Task prompt
Quote the material below word for word, from its first line through the line that contains "coord(1286,267)", and stop there.
┌─ Dataset content
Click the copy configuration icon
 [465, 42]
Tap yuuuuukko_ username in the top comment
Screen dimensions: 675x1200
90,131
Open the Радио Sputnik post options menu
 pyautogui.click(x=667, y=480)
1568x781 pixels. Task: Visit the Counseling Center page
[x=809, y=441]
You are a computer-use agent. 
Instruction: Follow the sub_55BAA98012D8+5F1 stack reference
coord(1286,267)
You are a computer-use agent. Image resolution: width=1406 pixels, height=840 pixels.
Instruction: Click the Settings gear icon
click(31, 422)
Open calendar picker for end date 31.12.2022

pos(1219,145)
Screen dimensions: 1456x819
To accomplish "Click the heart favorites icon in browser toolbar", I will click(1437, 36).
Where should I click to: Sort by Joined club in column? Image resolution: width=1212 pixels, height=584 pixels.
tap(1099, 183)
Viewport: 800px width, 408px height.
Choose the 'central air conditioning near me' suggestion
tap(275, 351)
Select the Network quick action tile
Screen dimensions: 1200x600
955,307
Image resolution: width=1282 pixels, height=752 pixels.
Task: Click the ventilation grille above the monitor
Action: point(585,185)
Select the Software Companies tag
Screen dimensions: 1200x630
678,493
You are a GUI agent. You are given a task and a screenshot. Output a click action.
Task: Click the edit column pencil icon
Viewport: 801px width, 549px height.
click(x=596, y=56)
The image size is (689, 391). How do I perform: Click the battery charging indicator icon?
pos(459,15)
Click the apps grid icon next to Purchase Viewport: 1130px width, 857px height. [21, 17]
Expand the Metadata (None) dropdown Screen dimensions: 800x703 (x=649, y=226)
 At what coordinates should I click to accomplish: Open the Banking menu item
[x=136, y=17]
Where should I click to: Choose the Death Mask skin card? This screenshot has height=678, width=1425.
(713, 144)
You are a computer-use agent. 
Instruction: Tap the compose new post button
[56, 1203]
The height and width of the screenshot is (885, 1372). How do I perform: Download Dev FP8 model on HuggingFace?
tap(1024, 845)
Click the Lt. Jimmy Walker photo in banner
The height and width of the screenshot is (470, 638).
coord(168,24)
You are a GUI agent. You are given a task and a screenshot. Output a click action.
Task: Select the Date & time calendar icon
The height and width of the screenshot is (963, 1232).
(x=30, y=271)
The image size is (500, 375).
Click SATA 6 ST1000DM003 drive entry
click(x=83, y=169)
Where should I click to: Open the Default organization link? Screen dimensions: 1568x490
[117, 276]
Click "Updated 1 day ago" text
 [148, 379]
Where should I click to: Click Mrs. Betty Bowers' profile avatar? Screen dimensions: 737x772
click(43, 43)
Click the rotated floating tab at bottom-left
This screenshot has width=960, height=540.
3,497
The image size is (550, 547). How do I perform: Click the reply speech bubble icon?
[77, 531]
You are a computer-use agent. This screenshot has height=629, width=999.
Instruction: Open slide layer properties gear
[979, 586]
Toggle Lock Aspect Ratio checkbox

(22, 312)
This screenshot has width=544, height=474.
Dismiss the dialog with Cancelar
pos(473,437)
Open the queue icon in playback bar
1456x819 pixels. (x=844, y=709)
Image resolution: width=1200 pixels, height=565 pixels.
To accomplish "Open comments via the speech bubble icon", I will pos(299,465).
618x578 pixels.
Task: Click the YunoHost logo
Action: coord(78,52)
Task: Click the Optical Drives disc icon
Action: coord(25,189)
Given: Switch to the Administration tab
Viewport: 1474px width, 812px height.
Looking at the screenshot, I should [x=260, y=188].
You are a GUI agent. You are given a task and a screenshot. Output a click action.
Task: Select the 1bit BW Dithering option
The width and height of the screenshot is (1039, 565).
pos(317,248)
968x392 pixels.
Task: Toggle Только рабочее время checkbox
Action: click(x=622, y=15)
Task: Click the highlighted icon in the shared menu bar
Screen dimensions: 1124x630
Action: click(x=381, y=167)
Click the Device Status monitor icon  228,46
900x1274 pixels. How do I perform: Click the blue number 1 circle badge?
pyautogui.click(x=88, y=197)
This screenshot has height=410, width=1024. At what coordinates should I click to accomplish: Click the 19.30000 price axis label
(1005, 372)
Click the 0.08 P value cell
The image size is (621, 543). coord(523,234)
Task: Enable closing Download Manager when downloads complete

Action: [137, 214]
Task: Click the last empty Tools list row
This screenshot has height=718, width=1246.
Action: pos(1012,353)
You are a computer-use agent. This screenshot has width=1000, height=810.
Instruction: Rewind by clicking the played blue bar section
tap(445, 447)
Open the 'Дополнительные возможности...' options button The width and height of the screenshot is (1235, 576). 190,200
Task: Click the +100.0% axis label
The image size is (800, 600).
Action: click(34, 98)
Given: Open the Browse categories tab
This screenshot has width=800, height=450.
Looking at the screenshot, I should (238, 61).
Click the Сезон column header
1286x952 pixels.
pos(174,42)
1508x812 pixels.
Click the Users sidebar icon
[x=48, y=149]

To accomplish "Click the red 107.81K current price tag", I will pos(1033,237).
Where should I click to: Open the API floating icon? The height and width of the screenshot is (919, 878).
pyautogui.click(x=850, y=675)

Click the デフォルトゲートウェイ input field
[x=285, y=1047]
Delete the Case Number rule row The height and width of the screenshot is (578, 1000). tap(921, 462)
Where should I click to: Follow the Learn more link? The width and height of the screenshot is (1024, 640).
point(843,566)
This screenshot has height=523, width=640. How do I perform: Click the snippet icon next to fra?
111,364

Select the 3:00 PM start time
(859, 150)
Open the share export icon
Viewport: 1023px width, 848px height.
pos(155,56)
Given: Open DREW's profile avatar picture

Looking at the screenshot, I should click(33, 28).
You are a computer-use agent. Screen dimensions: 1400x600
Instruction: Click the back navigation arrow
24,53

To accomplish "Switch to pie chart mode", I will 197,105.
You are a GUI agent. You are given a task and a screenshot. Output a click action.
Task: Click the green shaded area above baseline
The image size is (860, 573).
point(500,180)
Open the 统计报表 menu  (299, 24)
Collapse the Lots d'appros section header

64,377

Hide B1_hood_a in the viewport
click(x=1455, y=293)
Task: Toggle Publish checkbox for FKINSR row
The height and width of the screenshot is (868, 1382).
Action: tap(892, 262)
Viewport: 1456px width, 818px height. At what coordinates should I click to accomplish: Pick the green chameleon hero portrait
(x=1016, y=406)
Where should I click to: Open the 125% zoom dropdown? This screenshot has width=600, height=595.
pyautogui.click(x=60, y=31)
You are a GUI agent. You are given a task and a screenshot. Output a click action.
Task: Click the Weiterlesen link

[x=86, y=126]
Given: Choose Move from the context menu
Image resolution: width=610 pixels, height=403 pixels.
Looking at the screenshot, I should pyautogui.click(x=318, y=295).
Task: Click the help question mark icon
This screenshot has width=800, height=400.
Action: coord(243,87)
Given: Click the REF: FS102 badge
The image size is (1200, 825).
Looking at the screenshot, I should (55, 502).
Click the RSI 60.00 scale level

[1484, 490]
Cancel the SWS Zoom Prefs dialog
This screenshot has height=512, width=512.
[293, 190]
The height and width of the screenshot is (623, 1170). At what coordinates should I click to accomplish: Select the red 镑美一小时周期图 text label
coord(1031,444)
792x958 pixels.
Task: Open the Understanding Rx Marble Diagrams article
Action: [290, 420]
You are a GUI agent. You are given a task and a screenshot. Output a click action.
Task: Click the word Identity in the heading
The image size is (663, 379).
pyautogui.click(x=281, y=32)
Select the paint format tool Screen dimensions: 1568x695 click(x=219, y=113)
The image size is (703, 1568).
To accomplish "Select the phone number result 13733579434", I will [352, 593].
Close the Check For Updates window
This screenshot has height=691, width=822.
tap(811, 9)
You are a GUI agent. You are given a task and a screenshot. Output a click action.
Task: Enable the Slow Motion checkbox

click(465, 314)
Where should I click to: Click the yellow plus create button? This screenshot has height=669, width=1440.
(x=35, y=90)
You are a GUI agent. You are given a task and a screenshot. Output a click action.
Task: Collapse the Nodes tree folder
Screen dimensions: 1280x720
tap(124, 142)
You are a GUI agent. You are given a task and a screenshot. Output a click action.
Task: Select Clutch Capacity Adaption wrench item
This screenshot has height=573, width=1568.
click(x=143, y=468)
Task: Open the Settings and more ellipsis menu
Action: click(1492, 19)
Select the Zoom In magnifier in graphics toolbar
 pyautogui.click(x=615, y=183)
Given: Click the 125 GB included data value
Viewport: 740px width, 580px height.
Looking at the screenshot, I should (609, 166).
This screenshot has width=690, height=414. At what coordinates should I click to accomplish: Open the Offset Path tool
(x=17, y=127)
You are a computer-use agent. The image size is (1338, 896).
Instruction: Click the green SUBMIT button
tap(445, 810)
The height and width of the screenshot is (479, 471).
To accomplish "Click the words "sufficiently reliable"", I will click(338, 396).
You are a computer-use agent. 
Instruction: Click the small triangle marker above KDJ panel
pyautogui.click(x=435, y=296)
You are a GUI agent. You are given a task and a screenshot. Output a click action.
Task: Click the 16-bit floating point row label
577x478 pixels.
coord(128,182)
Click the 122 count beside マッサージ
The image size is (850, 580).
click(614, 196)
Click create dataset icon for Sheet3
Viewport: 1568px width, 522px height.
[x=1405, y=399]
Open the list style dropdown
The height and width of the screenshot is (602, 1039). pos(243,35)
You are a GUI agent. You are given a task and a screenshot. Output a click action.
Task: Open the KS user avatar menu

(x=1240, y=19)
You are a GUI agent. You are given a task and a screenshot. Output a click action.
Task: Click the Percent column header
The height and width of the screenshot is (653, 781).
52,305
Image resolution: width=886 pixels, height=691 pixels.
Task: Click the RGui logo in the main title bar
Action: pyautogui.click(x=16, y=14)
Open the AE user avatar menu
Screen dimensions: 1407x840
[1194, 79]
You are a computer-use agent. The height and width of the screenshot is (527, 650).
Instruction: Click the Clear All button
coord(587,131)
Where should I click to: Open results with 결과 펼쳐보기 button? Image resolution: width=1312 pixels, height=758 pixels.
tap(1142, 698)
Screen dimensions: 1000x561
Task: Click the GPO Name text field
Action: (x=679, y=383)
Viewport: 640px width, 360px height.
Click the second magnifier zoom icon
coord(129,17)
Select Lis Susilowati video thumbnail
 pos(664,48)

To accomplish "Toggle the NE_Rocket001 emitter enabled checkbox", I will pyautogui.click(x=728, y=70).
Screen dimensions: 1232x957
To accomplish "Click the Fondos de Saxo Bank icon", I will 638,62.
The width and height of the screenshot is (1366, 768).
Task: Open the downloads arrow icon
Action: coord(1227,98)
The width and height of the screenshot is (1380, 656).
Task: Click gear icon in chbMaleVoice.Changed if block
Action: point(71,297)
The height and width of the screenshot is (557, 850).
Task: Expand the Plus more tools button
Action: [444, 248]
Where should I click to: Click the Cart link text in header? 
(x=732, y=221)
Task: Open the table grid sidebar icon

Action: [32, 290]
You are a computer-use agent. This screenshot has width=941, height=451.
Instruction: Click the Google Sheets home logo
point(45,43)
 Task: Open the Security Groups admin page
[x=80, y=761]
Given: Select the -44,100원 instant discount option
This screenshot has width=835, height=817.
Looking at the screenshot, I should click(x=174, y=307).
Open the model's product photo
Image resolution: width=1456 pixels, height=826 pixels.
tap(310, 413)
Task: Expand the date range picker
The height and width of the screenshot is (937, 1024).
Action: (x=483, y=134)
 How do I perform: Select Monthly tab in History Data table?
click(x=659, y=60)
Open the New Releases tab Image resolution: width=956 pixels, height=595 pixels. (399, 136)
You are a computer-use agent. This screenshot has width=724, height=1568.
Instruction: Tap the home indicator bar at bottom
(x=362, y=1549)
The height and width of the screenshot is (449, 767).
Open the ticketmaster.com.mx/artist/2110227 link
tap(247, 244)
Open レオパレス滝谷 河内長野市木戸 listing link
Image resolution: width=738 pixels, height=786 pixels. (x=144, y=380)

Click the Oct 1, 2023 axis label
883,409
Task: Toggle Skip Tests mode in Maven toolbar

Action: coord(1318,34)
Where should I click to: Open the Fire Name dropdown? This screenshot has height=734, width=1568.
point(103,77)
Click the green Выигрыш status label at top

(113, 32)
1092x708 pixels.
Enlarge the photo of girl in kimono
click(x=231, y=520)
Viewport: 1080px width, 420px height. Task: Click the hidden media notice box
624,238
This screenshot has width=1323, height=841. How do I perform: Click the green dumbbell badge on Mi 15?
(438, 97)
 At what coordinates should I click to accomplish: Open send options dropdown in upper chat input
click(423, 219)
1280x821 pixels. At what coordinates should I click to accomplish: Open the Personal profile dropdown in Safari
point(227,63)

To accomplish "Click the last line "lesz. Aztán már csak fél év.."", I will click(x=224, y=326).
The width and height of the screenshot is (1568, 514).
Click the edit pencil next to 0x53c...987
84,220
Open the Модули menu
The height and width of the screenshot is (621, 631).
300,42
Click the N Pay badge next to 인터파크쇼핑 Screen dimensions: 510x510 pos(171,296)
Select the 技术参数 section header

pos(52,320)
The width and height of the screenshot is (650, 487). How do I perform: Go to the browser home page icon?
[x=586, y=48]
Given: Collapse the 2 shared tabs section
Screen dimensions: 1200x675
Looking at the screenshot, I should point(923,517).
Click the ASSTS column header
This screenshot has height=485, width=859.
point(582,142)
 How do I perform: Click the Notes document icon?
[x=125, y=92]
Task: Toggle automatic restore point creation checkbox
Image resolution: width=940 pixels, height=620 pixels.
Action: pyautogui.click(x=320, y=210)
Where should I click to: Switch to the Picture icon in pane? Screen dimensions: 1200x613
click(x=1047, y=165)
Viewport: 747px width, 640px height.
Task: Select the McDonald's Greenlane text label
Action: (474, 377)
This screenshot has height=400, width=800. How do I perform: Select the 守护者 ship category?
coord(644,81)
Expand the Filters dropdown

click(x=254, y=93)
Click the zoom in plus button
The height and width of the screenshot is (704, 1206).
└─
Solution below
Click the copy configuration icon
 [465, 42]
Tap yuuuuukko_ username in the top comment
Screen dimensions: 675x1200
90,131
Open the Радио Sputnik post options menu
 pyautogui.click(x=667, y=480)
1568x781 pixels. Task: Visit the Counseling Center page
[x=809, y=441]
You are a computer-use agent. 
Instruction: Follow the sub_55BAA98012D8+5F1 stack reference
coord(1286,267)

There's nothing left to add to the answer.